За общий наш киммунитет
от всяческих зараз!
…И да простит меня Поэт
за этот парафраз.
2021
ПАМЯТИ РУШИ
Неделю подряд уходила – и не ушла.
Копал ей в шабат могилу – не умирала.
Рвала от воды, от морфия тоже рвала…
Выла, рвала, а я менял одеяла.
У самого-то ни слов уже и ни слёз,
только по горлу – будто на волю вышел.
Утром сложил её в чистое и отвёз
к ветеринару, стало быть, выше, выше…
Кому она плакалась? Господу, мне, тебе –
той, что её нашла новогодней ночью?
Той, молодой, любимой не по судьбе…
Жизнь «оказалась длинной», судьба – короче.
…С лапкою перебитой, и смех и грех,
из придорожной ямы живой комочек,
как же она любила тебя и всех,
больше – тебя, но заодно и прочих.
Радовалась, лизалась, ждала, неслась
и по деревьям лазила, и по скалам,
за мотоциклами по окружной рвалась,
уши поджав, словно стрела, сверкала.
Ну а когда на той стороне судьбы,
там, в Гималаях, шла на тебя лавина,
чьи же ещё могли уберечь мольбы?..
Нету в горах ни эллина, ни раввина.
…Ежели о любви – ну конечно, есть.
Даже не первая глупая, а вторая;
третья, шестая… – их и не перечесть
здесь, в разноцветных кущах земного рая.
В будущий раз, на новом краю небес,
с Рыжею свидимся оба нежарким летом,
без турпоходов и ветеринаров без,
да и любви – по горло хватило в этом.
2021
ЗАЛЁТНОЕ
Алле Широниной
Голубь влетает с крыши на подоконник,
смотрит в глаза то левым, то правым глазом.
Это не Нухим ли, красноармейский конник,
Развиртуалился и воплотился разом?
Серая шейка дразнится фиолетом,
Розово-золотистым огнём искрится,
Сказочно бирюзовым лучится светом,
переливается – как тут определиться…
Или голубка? Любимая внучка Суры,
Нухима дочка, шорника городского, –
Гитэле, Генечка… Вглядывается хмуро –
мама моя, упокоенная в Текоа?
Всё она сокрушалась: хотела дочку –
девочка помогала бы и жалела,
а сыновья-то – с ними как в одиночку.
Нет, не припомню, чтобы когда-то пела.
…Немцы бомбили, но всемогущий Нухим
в Азию смог увезти и жену, и деток,
тёщу – и речи не шло.
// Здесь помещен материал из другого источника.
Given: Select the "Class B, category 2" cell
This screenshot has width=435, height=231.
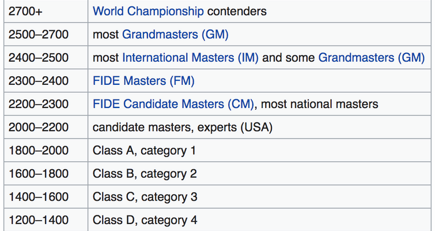Looking at the screenshot, I should (145, 174).
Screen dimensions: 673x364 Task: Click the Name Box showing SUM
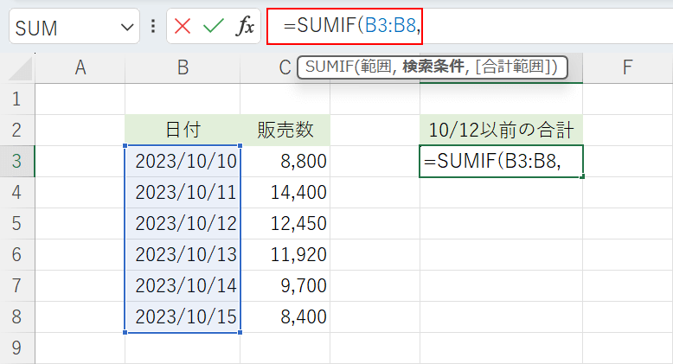coord(61,28)
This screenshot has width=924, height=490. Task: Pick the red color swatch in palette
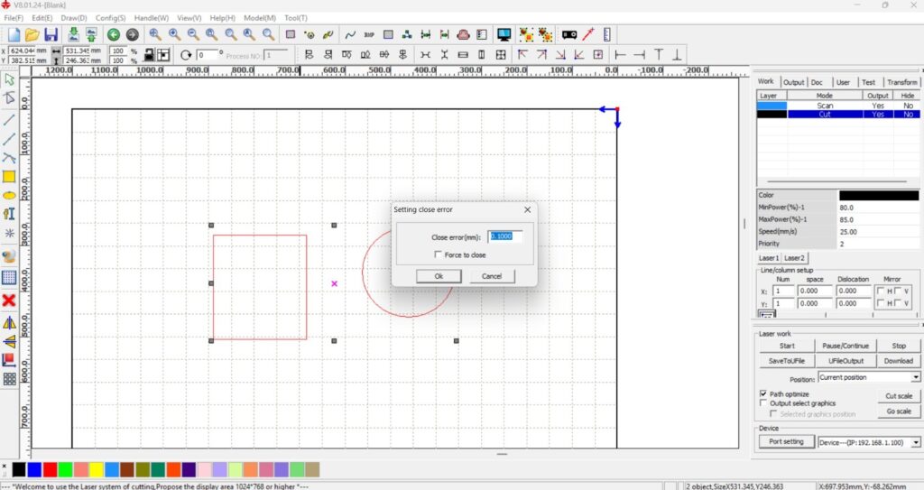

Паралич старухин
двигаться помешал бы и так и эдак.
Суру оставили в Жмеринке, в светлом доме,
дом и припасы взялись постеречь соседи.
Мыли её, кормили, не экономя,
в гетто свезли, а там уже не до снеди.
Добрые люди, но вышло постановленье.
Можна що-нэ́будь прóты булó зробы́ты?
В сорок четвёртом так и сказали Гене.
Тысячу раз я этот рассказ услышал.
…Вновь прилетает. Голубь или голубка?
Но ведь не вóрон всё-таки, не ворона.
Завтрашнее туманно, былое хрупко,
а про сегодня – нет говорить резона.
Но вопрошает: как, мол, дошёл до ручки?
Ходит и смотрит – пристально, не скандаля.
И улетает в сторону сизой тучки,
тоже развоплощаясь в окрестных далях.